Another explanation for this might be PoT reorg, which shouldn’t be the case with a good networking situation, but if for some reason timekeeper didn’t receive a block within 15 seconds, it’ll keep building PoT chain that is no longer valid and will have to reset back to the block + 15 slots once it receives it, see entropy injection section of the protocol specification.
Just an FYI, my timekeeper has been at 6.1 for about 6 weeks now. Before that it was at 6.0 for another two weeks. My downtime has been less than 10 minutes during that time.
In case we can run timekeepers at 6.1 GHz all the time, we should update number of PoT iterations to match it or else our slots will become slightly shorter than 1 second instead.
The code for updating PoT iterations was tricky, so it is best to try changing it on a testnet first. I have done a bunch of testing and IIRC we also tried it on one of the testnets, but it is one of those rare and thus less tested procedures.

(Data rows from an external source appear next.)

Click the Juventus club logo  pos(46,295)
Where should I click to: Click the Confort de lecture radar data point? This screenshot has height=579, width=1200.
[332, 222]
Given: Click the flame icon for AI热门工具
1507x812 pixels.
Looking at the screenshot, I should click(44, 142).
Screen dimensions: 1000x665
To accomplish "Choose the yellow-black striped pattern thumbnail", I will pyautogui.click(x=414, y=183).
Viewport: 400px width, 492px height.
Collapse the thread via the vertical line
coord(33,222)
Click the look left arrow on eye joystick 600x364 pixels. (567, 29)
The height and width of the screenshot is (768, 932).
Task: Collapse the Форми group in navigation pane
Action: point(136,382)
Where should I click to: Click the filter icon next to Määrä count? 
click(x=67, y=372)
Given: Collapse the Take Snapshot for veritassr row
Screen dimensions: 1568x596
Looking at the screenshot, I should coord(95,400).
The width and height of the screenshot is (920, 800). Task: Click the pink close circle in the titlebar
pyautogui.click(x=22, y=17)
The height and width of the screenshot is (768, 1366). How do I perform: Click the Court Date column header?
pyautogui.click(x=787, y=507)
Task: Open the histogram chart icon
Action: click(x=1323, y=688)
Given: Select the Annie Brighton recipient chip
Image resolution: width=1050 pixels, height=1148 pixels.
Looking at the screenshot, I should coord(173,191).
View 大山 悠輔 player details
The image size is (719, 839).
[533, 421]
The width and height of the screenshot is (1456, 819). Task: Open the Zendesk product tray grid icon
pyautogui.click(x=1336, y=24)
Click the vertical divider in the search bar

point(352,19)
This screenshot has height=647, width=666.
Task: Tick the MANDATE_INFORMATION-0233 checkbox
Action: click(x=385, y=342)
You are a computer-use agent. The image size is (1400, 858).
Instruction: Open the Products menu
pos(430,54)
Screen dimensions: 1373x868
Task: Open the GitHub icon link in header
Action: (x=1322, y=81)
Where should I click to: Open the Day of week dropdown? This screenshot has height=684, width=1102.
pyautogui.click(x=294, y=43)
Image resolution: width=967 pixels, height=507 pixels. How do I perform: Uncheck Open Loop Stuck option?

This seems like something worth benchmarking before we make any changes. It is likely that extra instructions are cheap due to pipelining. But other factors like pipeline stalls, interrupts, or temperature or voltage sags could be causing slightly slower clocks than expected.
We expect that CPU runs at 6.2 GHz, that is what we calculated PoT iterations for. It either runs at that speed or not, voltage doesn’t really matter here, it just needs to be stable enough to work (see Timekeeper RPC and an app · Issue #2326 · autonomys/subspace · GitHub for a plan to make use of unstable timekeepers to be able to crank the frequency even higher).
Yes, we the extra instructions are almost free due to superscalar CPU nature with multiple instances of different kinds of blocks and fairly long CPU pipelines.
We pin timekeeper thread to a single CPU core, so if everything works as expected, there should be virtually nothing running on the same thread most of the time. Kernel should be smart enough to use other CPU cores for whatever it needs to do and as long as that is the case, there should be no interruptions or pipeline stalls because we run a very small piece of perfectly predictable code that uses a few registers almost exclusively. Only once a second it does a quick check and even less frequently it does entropy injection.